:: Task inputs ::

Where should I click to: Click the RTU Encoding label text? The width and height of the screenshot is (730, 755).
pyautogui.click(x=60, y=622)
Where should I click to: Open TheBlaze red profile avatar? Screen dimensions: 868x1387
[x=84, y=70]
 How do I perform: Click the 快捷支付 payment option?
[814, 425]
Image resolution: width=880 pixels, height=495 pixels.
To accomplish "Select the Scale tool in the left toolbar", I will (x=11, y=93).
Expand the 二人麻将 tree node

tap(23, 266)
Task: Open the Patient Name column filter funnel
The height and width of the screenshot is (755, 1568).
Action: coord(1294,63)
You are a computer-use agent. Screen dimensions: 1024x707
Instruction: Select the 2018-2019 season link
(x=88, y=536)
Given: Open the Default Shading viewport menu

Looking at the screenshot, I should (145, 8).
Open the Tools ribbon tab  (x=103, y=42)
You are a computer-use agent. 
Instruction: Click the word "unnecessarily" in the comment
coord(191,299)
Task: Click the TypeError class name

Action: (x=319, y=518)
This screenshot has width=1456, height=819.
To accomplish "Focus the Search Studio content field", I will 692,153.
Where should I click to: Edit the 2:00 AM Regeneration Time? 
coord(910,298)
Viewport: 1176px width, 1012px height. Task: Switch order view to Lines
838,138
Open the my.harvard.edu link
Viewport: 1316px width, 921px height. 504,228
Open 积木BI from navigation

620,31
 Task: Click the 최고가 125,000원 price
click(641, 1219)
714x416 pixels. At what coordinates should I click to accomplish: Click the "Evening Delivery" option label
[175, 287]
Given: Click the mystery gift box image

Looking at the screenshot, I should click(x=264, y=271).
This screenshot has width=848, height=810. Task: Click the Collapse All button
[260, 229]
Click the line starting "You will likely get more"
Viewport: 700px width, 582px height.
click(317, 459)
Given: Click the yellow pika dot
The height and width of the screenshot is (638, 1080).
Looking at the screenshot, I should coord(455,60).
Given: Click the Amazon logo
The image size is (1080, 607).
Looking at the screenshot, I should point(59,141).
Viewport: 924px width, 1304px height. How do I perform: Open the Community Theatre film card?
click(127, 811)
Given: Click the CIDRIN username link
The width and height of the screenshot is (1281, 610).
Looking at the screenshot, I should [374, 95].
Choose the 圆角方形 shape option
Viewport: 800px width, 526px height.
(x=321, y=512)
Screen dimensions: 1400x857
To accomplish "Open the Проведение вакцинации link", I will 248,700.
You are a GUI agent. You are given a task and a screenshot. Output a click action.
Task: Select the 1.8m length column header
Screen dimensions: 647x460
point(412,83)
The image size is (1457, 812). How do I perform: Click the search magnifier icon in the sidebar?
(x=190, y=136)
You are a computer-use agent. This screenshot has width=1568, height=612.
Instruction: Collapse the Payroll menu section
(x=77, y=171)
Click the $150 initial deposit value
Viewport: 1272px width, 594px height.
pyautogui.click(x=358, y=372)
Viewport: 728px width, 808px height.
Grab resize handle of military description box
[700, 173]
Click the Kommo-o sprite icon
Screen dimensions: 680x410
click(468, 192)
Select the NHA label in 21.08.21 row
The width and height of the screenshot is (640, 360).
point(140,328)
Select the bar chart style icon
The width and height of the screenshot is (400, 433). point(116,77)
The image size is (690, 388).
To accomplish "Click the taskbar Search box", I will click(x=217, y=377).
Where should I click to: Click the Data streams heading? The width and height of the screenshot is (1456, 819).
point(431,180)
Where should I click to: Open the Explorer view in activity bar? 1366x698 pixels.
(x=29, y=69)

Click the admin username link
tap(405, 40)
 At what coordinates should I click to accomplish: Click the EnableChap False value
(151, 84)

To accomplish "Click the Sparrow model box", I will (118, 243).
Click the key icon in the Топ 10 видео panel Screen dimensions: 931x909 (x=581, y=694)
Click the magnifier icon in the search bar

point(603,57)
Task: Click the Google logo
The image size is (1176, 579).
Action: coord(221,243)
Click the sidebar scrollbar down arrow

:::

→ What to do
Please transcribe all the items above exactly as they appear, line for line.

→ Solved problem
Where should I click to: Click the RTU Encoding label text? The width and height of the screenshot is (730, 755).
pyautogui.click(x=60, y=622)
Where should I click to: Open TheBlaze red profile avatar? Screen dimensions: 868x1387
[x=84, y=70]
 How do I perform: Click the 快捷支付 payment option?
[814, 425]
Image resolution: width=880 pixels, height=495 pixels.
To accomplish "Select the Scale tool in the left toolbar", I will (x=11, y=93).
Expand the 二人麻将 tree node

tap(23, 266)
Task: Open the Patient Name column filter funnel
The height and width of the screenshot is (755, 1568).
Action: coord(1294,63)
You are a computer-use agent. Screen dimensions: 1024x707
Instruction: Select the 2018-2019 season link
(x=88, y=536)
Given: Open the Default Shading viewport menu

Looking at the screenshot, I should (145, 8).
Open the Tools ribbon tab  (x=103, y=42)
You are a computer-use agent. 
Instruction: Click the word "unnecessarily" in the comment
coord(191,299)
Task: Click the TypeError class name

Action: (x=319, y=518)
This screenshot has width=1456, height=819.
To accomplish "Focus the Search Studio content field", I will 692,153.
Where should I click to: Edit the 2:00 AM Regeneration Time? 
coord(910,298)
Viewport: 1176px width, 1012px height. Task: Switch order view to Lines
838,138
Open the my.harvard.edu link
Viewport: 1316px width, 921px height. 504,228
Open 积木BI from navigation

620,31
 Task: Click the 최고가 125,000원 price
click(641, 1219)
714x416 pixels. At what coordinates should I click to accomplish: Click the "Evening Delivery" option label
[175, 287]
Given: Click the mystery gift box image

Looking at the screenshot, I should click(x=264, y=271).
This screenshot has width=848, height=810. Task: Click the Collapse All button
[260, 229]
Click the line starting "You will likely get more"
Viewport: 700px width, 582px height.
click(317, 459)
Given: Click the yellow pika dot
The height and width of the screenshot is (638, 1080).
Looking at the screenshot, I should coord(455,60).
Given: Click the Amazon logo
The image size is (1080, 607).
Looking at the screenshot, I should point(59,141).
Viewport: 924px width, 1304px height. How do I perform: Open the Community Theatre film card?
click(127, 811)
Given: Click the CIDRIN username link
The width and height of the screenshot is (1281, 610).
Looking at the screenshot, I should [374, 95].
Choose the 圆角方形 shape option
Viewport: 800px width, 526px height.
(x=321, y=512)
Screen dimensions: 1400x857
To accomplish "Open the Проведение вакцинации link", I will 248,700.
You are a GUI agent. You are given a task and a screenshot. Output a click action.
Task: Select the 1.8m length column header
Screen dimensions: 647x460
point(412,83)
The image size is (1457, 812). How do I perform: Click the search magnifier icon in the sidebar?
(x=190, y=136)
You are a computer-use agent. This screenshot has width=1568, height=612.
Instruction: Collapse the Payroll menu section
(x=77, y=171)
Click the $150 initial deposit value
Viewport: 1272px width, 594px height.
pyautogui.click(x=358, y=372)
Viewport: 728px width, 808px height.
Grab resize handle of military description box
[700, 173]
Click the Kommo-o sprite icon
Screen dimensions: 680x410
click(468, 192)
Select the NHA label in 21.08.21 row
The width and height of the screenshot is (640, 360).
point(140,328)
Select the bar chart style icon
The width and height of the screenshot is (400, 433). point(116,77)
The image size is (690, 388).
To accomplish "Click the taskbar Search box", I will click(x=217, y=377).
Where should I click to: Click the Data streams heading? The width and height of the screenshot is (1456, 819).
point(431,180)
Where should I click to: Open the Explorer view in activity bar? 1366x698 pixels.
(x=29, y=69)

Click the admin username link
tap(405, 40)
 At what coordinates should I click to accomplish: Click the EnableChap False value
(151, 84)

To accomplish "Click the Sparrow model box", I will (118, 243).
Click the key icon in the Топ 10 видео panel Screen dimensions: 931x909 (x=581, y=694)
Click the magnifier icon in the search bar

point(603,57)
Task: Click the Google logo
The image size is (1176, 579).
Action: coord(221,243)
Click the sidebar scrollbar down arrow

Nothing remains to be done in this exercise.